RegExp match repeated characters

You can match that with: (\w)\1*


itertools.groupby is not a RexExp, but it's not self-written either. :-) A quote from python docs:

# [list(g) for k, g in groupby('AAAABBBCCD')] --> AAAA BBB CC D

Generally

The trick is to match a single char of the range you want, and then make sure you match all repetitions of the same character:

>>> matcher= re.compile(r'(.)\1*')

This matches any single character (.) and then its repetitions (\1*) if any.

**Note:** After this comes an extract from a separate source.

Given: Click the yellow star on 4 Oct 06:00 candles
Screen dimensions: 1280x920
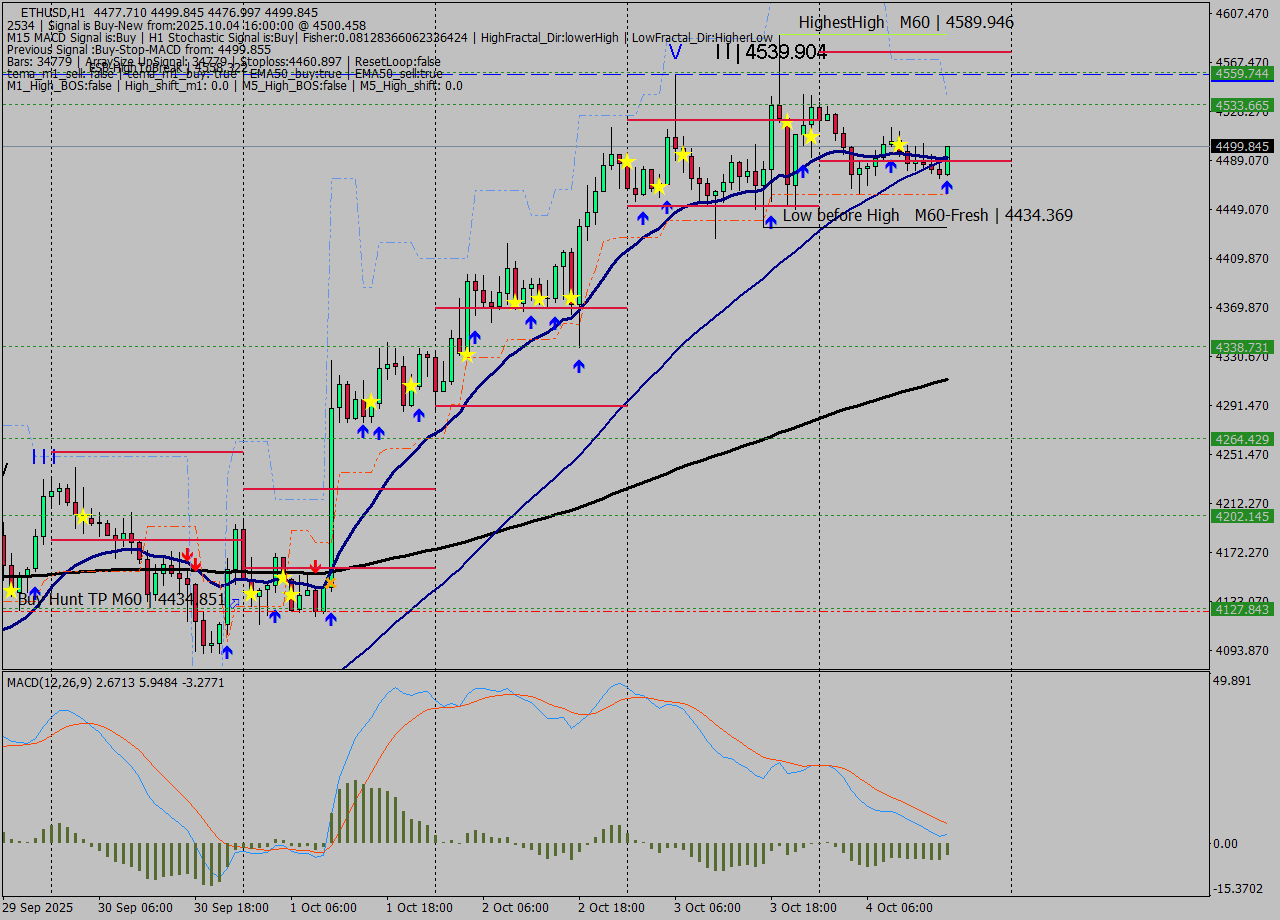Looking at the screenshot, I should (898, 145).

For your input string, you can get the desired output as:

>>> [match.group() for match in matcher.finditer('aacbbbqq')]
['aa', 'c', 'bbb', 'qq']

NB: because of the match group, re.findall won't work correctly.

Other ranges

In case you don't want to match any character, change accordingly the . in the regular expression:

>>> matcher= re.compile(r'([a-z])\1*') # only lower case ASCII letters
>>> matcher= re.compile(r'(?i)([a-z])\1*') # only ASCII letters
>>> matcher= re.compile(r'(\w)\1*') # ASCII letters or digits or underscores
>>> matcher= re.compile(r'(?u)(\w)\1*') # against unicode values, any letter or digit known to Unicode, or underscore

Check the latter against u'hello²²' (Python 2.x) or 'hello²²' (Python 3.x):

>>> text= u'hello=\xb2\xb2'
>>> print('\n'.join(match.group() for match in matcher.finditer(text)))
h
e
ll
o
²²

\w against non-Unicode strings / bytearrays might be modified if you first have issued a locale.setlocale call.